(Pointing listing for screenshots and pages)
_ _ _ _ _ _ _

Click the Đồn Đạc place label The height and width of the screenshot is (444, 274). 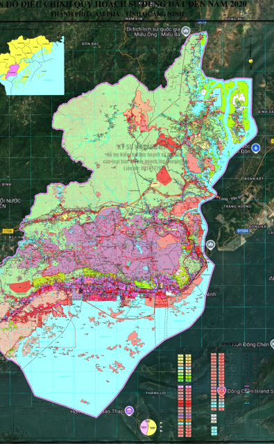[x=90, y=44]
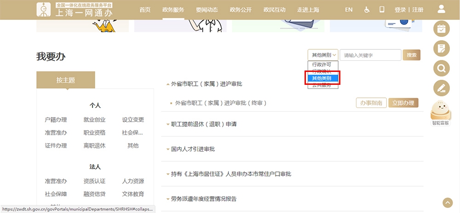Click the document edit sidebar icon
This screenshot has height=213, width=460.
tap(442, 48)
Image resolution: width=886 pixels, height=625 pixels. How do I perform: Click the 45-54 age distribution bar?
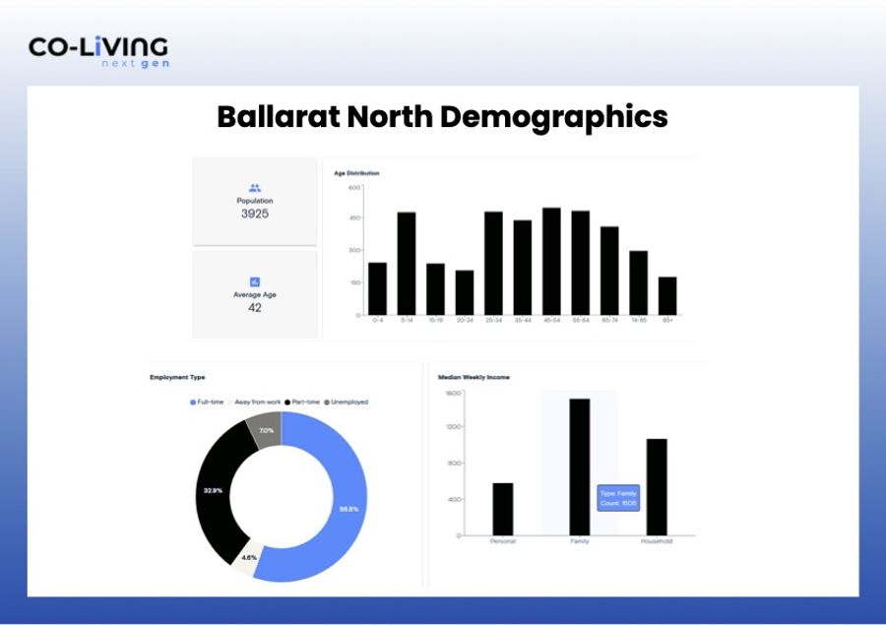click(551, 261)
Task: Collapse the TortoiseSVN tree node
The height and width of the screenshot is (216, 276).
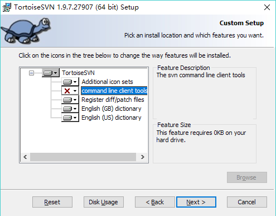Action: pyautogui.click(x=32, y=73)
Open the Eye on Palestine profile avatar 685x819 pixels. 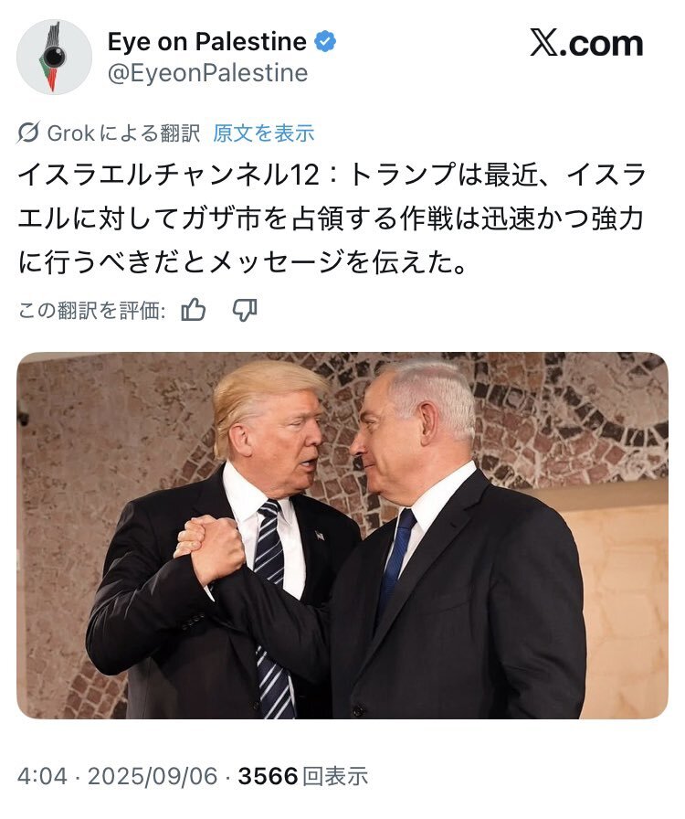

_ _ _ _ _ _ _

Stated task: Please revise the listing from the line with "Task: Collapse the TortoiseSVN tree node" through the end of the listing, changing "screenshot" to "screen capture" and keeping everything else the same. Leave the pictures out of your answer.

Expected answer:
Task: Collapse the TortoiseSVN tree node
The height and width of the screen capture is (216, 276).
Action: pyautogui.click(x=32, y=73)
Open the Eye on Palestine profile avatar 685x819 pixels. 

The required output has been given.